Downregulation of CREB expression in Alzheimer's brain and in Aβ-treated rat hippocampal neurons
© Pugazhenthi et al; licensee BioMed Central Ltd. 2011
Received: 31 May 2011
Accepted: 19 August 2011
Published: 19 August 2011
Oxidative stress plays an important role in neuronal dysfunction and neuron loss in Alzheimer's brain. Previous studies have reported downregulation of CREB-mediated transcription by oxidative stress and Aβ. The promoter for CREB itself contains cyclic AMP response elements. Therefore, we examined the expression of CREB in the hippocampal neurons of Tg2576 mice, AD post-mortem brain and in cultured rat hippocampal neurons exposed to Aβ aggregates.
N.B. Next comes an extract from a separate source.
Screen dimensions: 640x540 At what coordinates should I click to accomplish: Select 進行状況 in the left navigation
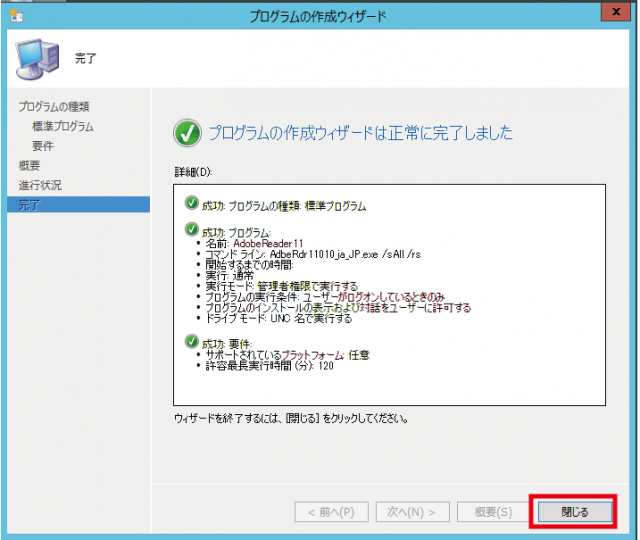click(x=40, y=185)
Laser Capture Microdissection of hippocampal neurons from Tg2576 mouse brain revealed decreases in the mRNA levels of CREB and its target, BDNF. Immunohistochemical analysis of Tg2576 mouse brain showed decreases in CREB levels in hippocampus and cortex. Markers of oxidative stress were detected in transgenic mouse brain and decreased CREB staining was observed in regions showing abundance of astrocytes. There was also an inverse correlation between SDS-extracted Aβ and CREB protein levels in Alzheimer's post-mortem hippocampal samples. The levels of CREB-regulated BDNF and BIRC3, a caspase inhibitor, decreased and the active cleaved form of caspase-9, a marker for the intrinsic pathway of apoptosis, was elevated in these samples. Exposure of rat primary hippocampal neurons to Aβ fibrils decreased CREB promoter activity. Decrease in CREB mRNA levels in Aβ-treated neurons was reversed by the antioxidant, N-acetyl cysteine. Overexpression of CREB by adenoviral transduction led to significant protection against Aβ-induced neuronal apoptosis.
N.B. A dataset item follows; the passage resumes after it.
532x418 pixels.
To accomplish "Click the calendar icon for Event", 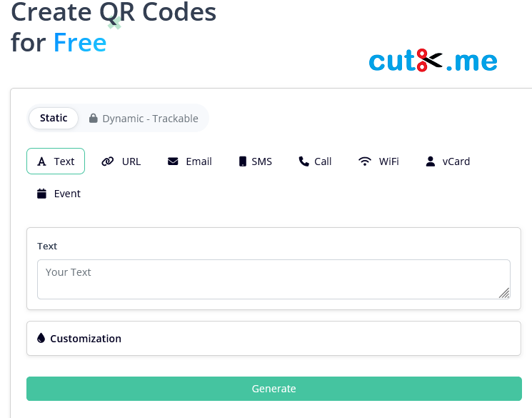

Our findings suggest that chronic downregulation of CREB-mediated transcription results in decrease of CREB content in the hippocampal neurons of AD brain which may contribute to exacerbation of disease progression.
KeywordsAlzheimer's disease CREB Oxidative stress Apoptosis Tg2576 mice Laser capture microdissection
Cyclic AMP response element binding protein (CREB) is a constitutively expressed nuclear transcription factor that regulates the expression of genes involved in neuronal survival and function [1–3]. CREB is essential for the formation and retention of memory in several species [4, 5]. CREB-mediated gene expression is increased in the hippocampus during LTP . Spatial learning deficits in rats are observed after intra-hippocampal infusion of CREB antisense oligos . CREB is also an important nuclear target that couples neurotrophin-mediated signaling to neuronal survival . CREB undergoes phosphorylation at serine 133 in response to multiple signaling pathways [9, 10]. The phosphorylated form of CREB binds to the coactivators, CREB binding protein (CBP) and p300 resulting in the facilitation of target gene expression . We have reported that IGF-I induces CREB-regulated expression of the anti-apoptotic gene, bcl-2 through multiple signaling pathways [12, 13].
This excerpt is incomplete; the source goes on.